Orly Cogan is yet another artist using embroidery to communicate subject material that critiques expectations of the female identity. Rather than the public or domestic, Cogan proclaims that her work “evolves from the personal mythologies of memories.” Her chosen material, vintage fabric and found embroideries, “becomes the foundation” for what she explains is “a fantastical, exotic extrapolation” of her ideas. Female stereotypes such as the Madonna/whore, pin-up girl, Lolita and the Femme Fetale are often layered together on these recycled surfaces to create a collage of contradictory values. Her characters are depicted picking their noses, snorting a line of cocaine or gazing longingly at themselves or a male counterpart.
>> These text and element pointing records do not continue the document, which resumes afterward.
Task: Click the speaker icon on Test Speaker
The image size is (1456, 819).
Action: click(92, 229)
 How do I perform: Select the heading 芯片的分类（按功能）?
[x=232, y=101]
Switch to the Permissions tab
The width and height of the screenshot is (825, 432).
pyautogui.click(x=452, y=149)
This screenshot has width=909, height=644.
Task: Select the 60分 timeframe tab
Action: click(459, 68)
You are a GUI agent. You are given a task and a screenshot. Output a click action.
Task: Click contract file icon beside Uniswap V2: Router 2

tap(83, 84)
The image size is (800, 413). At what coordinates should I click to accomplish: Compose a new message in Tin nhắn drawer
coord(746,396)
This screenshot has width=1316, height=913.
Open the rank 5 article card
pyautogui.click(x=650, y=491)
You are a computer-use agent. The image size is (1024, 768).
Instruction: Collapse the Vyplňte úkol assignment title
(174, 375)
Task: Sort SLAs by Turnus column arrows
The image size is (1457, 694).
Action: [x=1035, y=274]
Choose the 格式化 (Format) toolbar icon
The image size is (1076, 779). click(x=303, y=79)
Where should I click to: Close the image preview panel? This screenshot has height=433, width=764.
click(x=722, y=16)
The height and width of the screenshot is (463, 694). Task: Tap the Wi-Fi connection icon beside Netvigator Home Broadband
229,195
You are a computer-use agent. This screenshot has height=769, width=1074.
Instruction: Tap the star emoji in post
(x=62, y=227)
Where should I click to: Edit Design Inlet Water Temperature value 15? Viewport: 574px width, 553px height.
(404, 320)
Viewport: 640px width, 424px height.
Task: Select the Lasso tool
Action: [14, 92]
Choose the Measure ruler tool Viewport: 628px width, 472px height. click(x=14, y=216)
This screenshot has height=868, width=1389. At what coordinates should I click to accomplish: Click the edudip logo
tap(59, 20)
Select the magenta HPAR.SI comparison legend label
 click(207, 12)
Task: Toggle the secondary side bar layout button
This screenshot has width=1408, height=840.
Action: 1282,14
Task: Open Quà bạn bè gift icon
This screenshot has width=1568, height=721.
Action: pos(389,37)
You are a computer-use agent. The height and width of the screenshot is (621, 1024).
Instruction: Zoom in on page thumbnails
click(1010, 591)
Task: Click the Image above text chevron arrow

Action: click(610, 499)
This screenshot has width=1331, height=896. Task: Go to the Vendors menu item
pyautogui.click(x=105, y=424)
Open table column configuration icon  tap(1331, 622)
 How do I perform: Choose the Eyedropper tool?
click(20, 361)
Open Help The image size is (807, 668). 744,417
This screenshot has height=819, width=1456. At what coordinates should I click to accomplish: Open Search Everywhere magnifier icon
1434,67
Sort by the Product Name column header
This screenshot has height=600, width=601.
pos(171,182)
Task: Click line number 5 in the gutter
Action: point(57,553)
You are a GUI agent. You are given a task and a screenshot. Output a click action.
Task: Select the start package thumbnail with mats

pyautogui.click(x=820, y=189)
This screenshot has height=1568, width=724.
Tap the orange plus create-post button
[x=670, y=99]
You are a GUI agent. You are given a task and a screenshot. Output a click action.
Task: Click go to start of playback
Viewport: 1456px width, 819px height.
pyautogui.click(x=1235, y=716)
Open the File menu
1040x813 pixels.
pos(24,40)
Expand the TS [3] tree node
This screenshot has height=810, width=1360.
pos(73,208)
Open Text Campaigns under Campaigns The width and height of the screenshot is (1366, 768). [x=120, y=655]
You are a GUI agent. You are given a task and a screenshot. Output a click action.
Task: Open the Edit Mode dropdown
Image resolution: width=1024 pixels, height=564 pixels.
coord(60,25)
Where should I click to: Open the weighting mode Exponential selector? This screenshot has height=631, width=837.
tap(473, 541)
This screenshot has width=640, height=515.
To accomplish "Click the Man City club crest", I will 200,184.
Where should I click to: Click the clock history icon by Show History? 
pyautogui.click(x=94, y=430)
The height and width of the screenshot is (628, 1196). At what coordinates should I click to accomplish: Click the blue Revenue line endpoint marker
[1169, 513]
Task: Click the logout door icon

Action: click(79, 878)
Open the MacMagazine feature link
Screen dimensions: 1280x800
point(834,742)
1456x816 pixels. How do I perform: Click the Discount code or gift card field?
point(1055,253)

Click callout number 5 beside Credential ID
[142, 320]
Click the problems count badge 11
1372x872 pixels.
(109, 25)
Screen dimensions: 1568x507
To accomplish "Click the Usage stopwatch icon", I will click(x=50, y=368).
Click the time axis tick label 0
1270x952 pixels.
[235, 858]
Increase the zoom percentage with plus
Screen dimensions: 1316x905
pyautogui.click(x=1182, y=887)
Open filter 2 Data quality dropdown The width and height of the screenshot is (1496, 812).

Cogan explains that she acts “as a collaborator, modernizing women’s traditional work and altering its original purpose. The fabric then becomes a fantastical dialogue between the old and the new.” The questions Cogan poses through her work could be those of Garfen’s or Dezsö’s: “What role do women want to play in society? Who do we want to be? What kind of relationships do we want? Who are our role models?” The answers are far from simple. What these three artists make clear is the impossibility of a single answer.